The development of GATS constantly enlarges the scope of the liberalisation regime and prevents reworking of even those trade agreements that may prove to be detrimental to a country’s and its peoples' interest."
These are serious issues. Restricting higher education — on the one hand, by limiting access to those who can afford it and, on the other, by endorsing an instrumentalist view of the nature of knowledge — directly impacts the character and structure of higher education in India.
Yet policy makers have appeared indifferent to these disturbing repercussions. The failure of the state to meet its constitutional obligation to provide free and compulsory elementary education for decades, even after the implementation of an inadequate and discriminatory Right to Free and Compulsory Education Act (2009), is blamed on a supposed inherent inability of the state to provide adequately for education. Secondly, the responsibility for declining standards particularly in higher education is placed at the doorstep of fee controls and reservation policies, both state regulatory policies which have opened up some avenues for the marginalised and underprivileged. The solution offered by policy makers, government, media pundits and even sections of the intelligentsia is that the "market" alone can pull the education sector out of its present crisis. Raising the bogey of state responsibility and state regulation as the root cause of the problem has resulted in the central feature of the "reforms" process being the blatant promotion of unregulated privatisation in the entire education sector.

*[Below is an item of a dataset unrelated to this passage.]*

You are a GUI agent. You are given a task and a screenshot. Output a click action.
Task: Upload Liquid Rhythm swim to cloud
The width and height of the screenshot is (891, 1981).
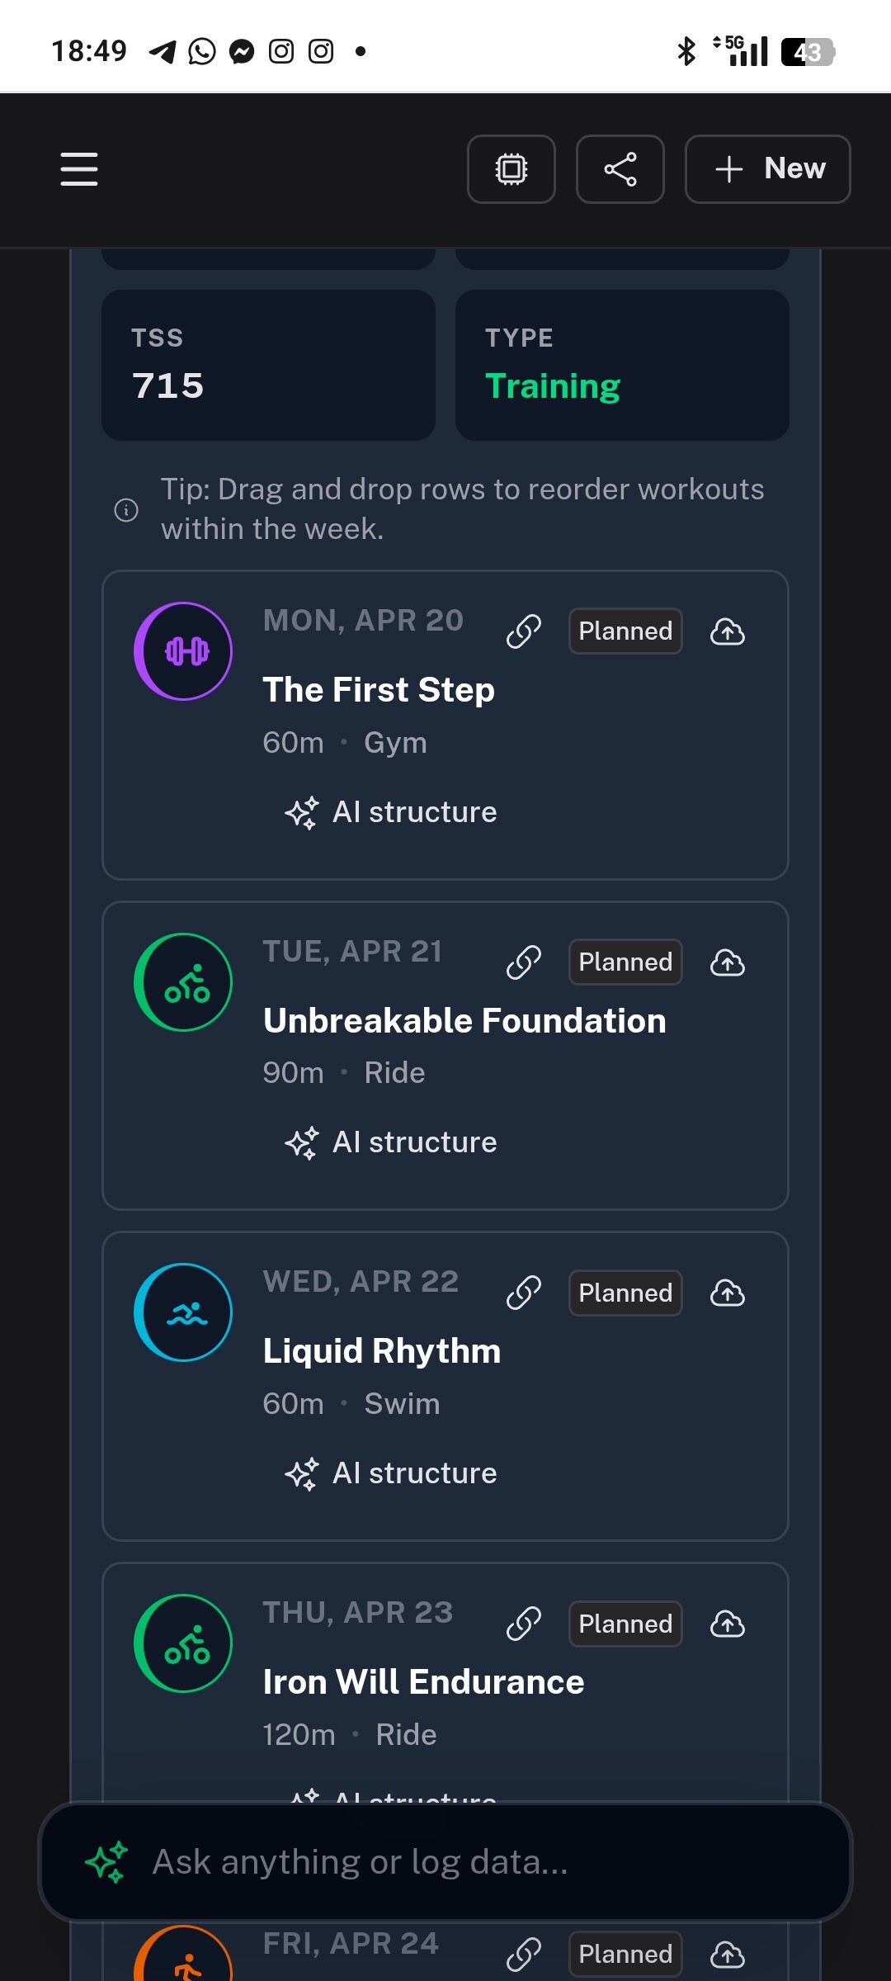click(x=727, y=1293)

The role of the World Bank (WB) and other international agencies including the WTO has been significant in these developments. After WB announced in 1994 that higher education was a "private or quasi-private good" that merited no state subsidies (Higher Education: The lessons of experience. WB Report p3), the Finance Ministry in 1997 aggressively advocated subsidy cuts for what was dubbed a “non-merit good”. In 1998 MHRD minister Murli Manohar Joshi stated that those who were able to enhance their individual market value by accessing higher education should be prepared to pay their own way and not expect government to fund it. Limited scholarships and liberal loans could be provided for the less well endowed. In 2000, the University Grants Commission (UGC) Chairperson Prof. Nigvekar presented the position paper, “Trade in Higher Education: Impact of GATS on higher education, research and knowledge system in selected contexts in Asia and the Pacific region”, at UNESCO’s second regional meeting. According to the UGC website, he declared that knowledge had become a “tradable commodity” and that there was “little if any empirical evidence that GATS and the trade in education service per se is compromising national systems of higher education.” The Ambani-Birla Report[6] was released the same year. With its companion Model Act 2003 prepared by the UGC, it was a blueprint for restructuring higher education on the model of market-oriented enterprises promoting corporate values. Its agenda had to be shelved because of strong opposition from teachers and students organizations. However, its principal recommendations continue to provide the framework of `reforms’ for restructuring higher education.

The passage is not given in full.